### What the exercise asks
Every line from the one containing "Contact (64, 1759)" to the one containing "Livre d’or (68, 1661)" in the records below, both included, must be set down exactly, and no other line.

### Collected data
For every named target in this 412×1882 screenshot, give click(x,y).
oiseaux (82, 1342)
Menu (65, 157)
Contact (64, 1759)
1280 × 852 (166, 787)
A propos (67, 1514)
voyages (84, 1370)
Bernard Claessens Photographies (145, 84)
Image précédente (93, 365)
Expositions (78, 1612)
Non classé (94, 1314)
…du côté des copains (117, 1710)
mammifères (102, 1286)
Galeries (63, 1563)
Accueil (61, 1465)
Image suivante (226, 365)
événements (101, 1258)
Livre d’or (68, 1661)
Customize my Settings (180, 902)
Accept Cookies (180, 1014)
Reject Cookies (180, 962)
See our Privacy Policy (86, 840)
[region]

--

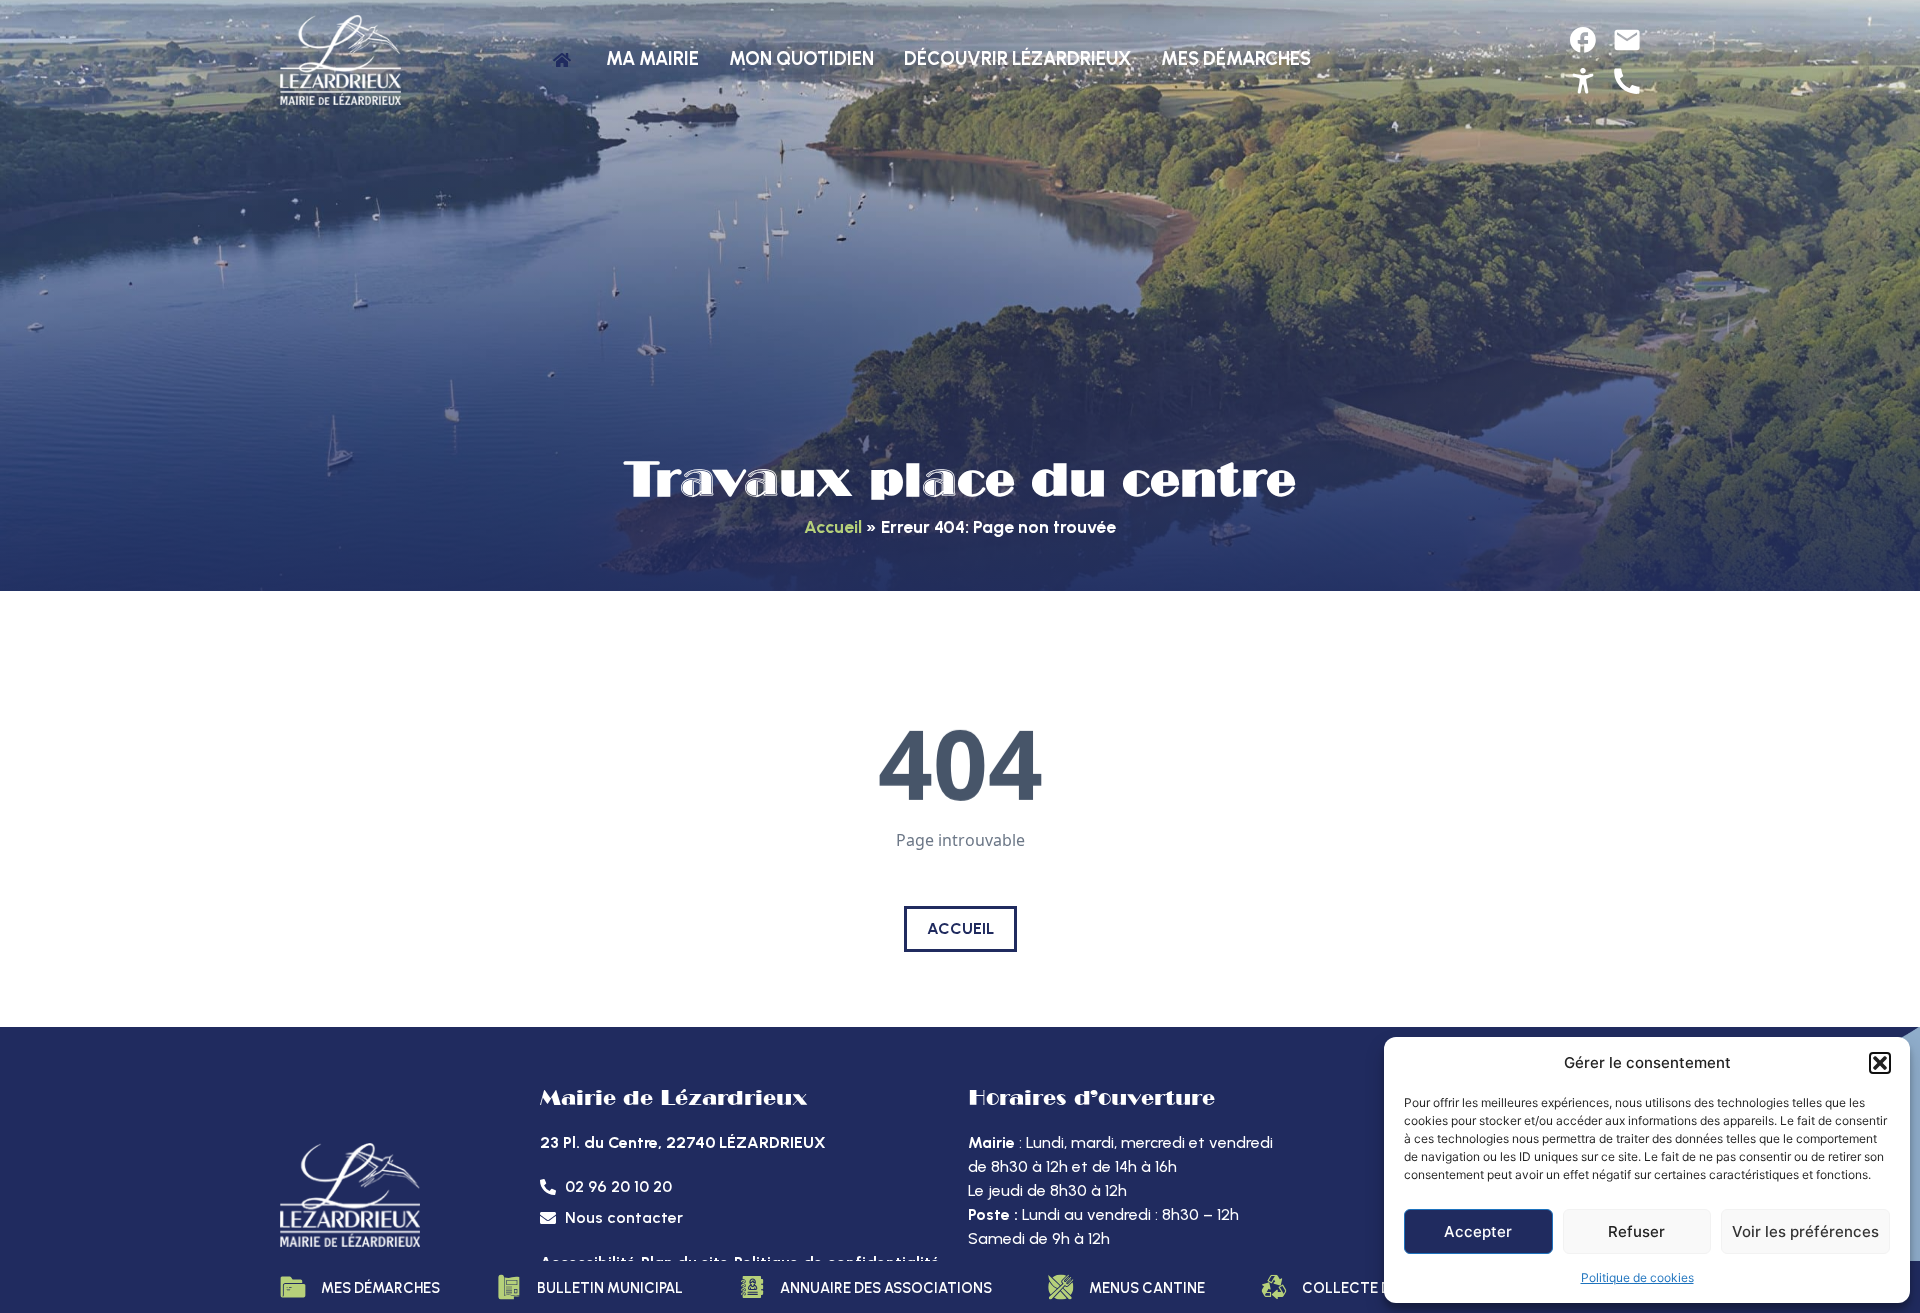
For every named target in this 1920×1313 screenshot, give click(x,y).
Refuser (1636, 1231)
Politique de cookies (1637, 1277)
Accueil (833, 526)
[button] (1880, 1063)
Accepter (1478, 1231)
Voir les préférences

### Result for this task
Contact (64, 1759)
1280 × 852 (166, 787)
A propos (67, 1514)
voyages (84, 1370)
Bernard Claessens Photographies (145, 84)
Image précédente (93, 365)
Expositions (78, 1612)
Non classé (94, 1314)
…du côté des copains (117, 1710)
mammifères (102, 1286)
Galeries (63, 1563)
Accueil (61, 1465)
Image suivante (226, 365)
événements (101, 1258)
Livre d’or (68, 1661)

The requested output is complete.